Torino-Lunedì 23 settembre, la “montagna” è la grande protagonista all’interno della quarta edizione del Festival dell’Accoglienza nato sotto l’egida della Pastorale dei Migranti dell’Arcidiocesi di Torino. Alle 18,30, nella sede di via Cottolengo 22, si svolgerà il dibattito “Montagne terre mobili: le migrazioni e le Alpi piemontesi”. All’iniziativa, che ha tra i suoi ideatori la Porta di Vetro, parteciperanno Gabriele Garbolino Rù,scultore e autore dell’opera “Grano nuovo” esposta nel Giardino della Magnolia, Alberto Tazzetti presidente Associazione amici del Museo civico di Usseglio, Michele Ruggiero, giornalista e presidente dell’Associazione La Porta di Vetro, Sofia Gallo, scrittrice, Maurizio Dematteis, direttore dell’associazione Dislivelli e Valter Giuliano, cui si deve l’articolo che segue. L’incontro sarà moderato da Laura de Donato, fino a ieri l’altro giornalista Rai TgrPiemonte e conduttrice della rubrica Leonardo.
Gran consulto al capezzale della montagna. Accade periodicamente, su temi come lo spopolamento, la scuola, la mancanza di servizi essenziali, più di recente per il digital divide. Per le Alpi si sono succedute nel tempo proposte e progetti che ne avrebbero dovuto assicurare un futuro radioso: le Comunità delle Alpi (da noi Cotrao), poi il Diamante Alpino, le Città Olimpiche. Suggestioni buone solo per stagioni effimere alle quali si alternano periodi di esercizio di retorica “montagnarda” al più vuota e sostanzialmente inutile, che spesso rimanda ai consueti punti di partenza senza far muovere utili passi in avanti. Mai affrontati seriamente (perché i seminari e i convegni possono essere utili ma non sono sufficienti), i problemi restano.

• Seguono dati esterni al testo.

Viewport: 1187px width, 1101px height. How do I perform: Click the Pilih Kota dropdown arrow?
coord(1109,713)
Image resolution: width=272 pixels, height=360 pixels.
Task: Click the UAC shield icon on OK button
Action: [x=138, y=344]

Non è andata meglio per le leggi messe in atto per dare riscontro alle indicazioni e ai suggerimenti già contenuti in quel documento visionario, redatto a guerra ancora in atto, conosciuto come Carta di Chivasso. Per i territori montani si prefigurava un riequilibrio economico per quelli che oggi chiamiamo benefici ecosistemici; venivano avanzate proposte per la salvaguardia della scuola e della cultura e tradizione montana a cominciare dalla tutela delle lingue minoritarie; si suggerivano percorsi per garantire spazi di autonomia locale. Alcune di quelle indicazioni furono riprese addirittura in Costituzione, altre hanno segnato alcuni significativi ingressi sia nella normativa nazionale (la legge nazionale sulla montagna del 1971 e poi quella del 1994) sia in quelle regionali. Si sono costituiti i Bacini Imbriferi Montani, da cui ancor oggi giungono risorse preziose per i bilanci comunali, sono nati Consigli di Valle, poi le Comunità Montane…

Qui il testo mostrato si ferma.